In 2010 Roque directed Six Miles Deep - a groundbreaking film about the work of female community leaders during the 2006 Caledonia blockade. The film details the communities' struggle to resist real-estate development on land formally granted to them under the 1784 Haldimand Proclamation.

== Six Miles Deep ==
After many years of war, the Haldimand Proclamation was offered in 1784 by Sir Fredrick Haldimand to the Six Nations of the Grand River, grateful for their support of the British against American revolutionaries. The proclamation made a perpetual promise of the lands six miles deep on both sides of the Grand River to the Mohawk Nation and the Six Nation Indians: "I have at the earnest desire of many of these His Majesty's faithful Allies purchased a tract of land from the Indians situated between the Lakes Ontario, Erie and Huron, and I do hereby in His Majesty's name authorize and permit the said Mohawk Nation and such others of the Six Nation Indians as wish to settle in that quarter to take possession of and settle upon the Banks of the River commonly called Ouse or Grand River, running into Lake Erie, allotting to them for that purpose six miles deep from each side of the river beginning at Lake Erie and extending in that proportion to the head of the said river, which them and their posterity are to enjoy for ever." Ownership of this land is still contested by the governments of Canada and Ontario, see the Haudenosaunee Confederacy Chiefs Council (HCCC), and at Six Nations land rights. Since 1995 the Six Nations of the Grand River have been litigating the governments of Canada and Ontario for this treaty to be upheld and have made the court documents available for all to read.

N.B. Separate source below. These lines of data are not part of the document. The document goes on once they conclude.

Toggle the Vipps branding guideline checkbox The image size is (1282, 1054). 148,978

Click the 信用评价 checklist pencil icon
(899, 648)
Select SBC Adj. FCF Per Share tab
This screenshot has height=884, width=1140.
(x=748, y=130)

The Caledonia Blockade in 2006, alternatively known as the Grand River land dispute made national and international headlines for its peaceful and persistent refusal. There are 28 land claims by Six Nations still outstanding.

Sara Roque centred the matriarchal leadership of the Six Nations in her film Six Miles Deep, her documentary sharing their resolute and collective resistance to attempted land dispossession. Roque's work forms part of an important constellation of Indigenous female documentary filmmakers, who include Alanis Obomsawin, a group of voices gaining global recognition.

== Awards ==
2010 DOXA Documentary Film Festival - Honourable Mention for the Colin Low Award for Six Miles Deep

The Office National du Filme & National Film Board of Canada produced a Study Guide on Six Miles Deep as part of their Reconciliation through Film programme.

== Impact ==
Six Miles Deep brought national attention to the 2006 Caledonia Blockade and centred on the models of female Indigenous leadership, which historically had been dismantled by colonisers when they arrived in Ontario.

The film forms part of many film programmes nationally as part of the prestigious Universities Study Guide.

Various screenings included the Coady Institute, OCAD University and the Gimme Some Truth Festival - "Six Miles Deep is an inspiring and compelling portrait of a group of women whose actions have led a cultural re-awakening in their traditionally matriarchal community".

== Personal life ==
Sara Roque married Andrew Balfour (Fisher River First Nation), Composer and Artistic Director of Camerata Nova, Winnipeg in 2021.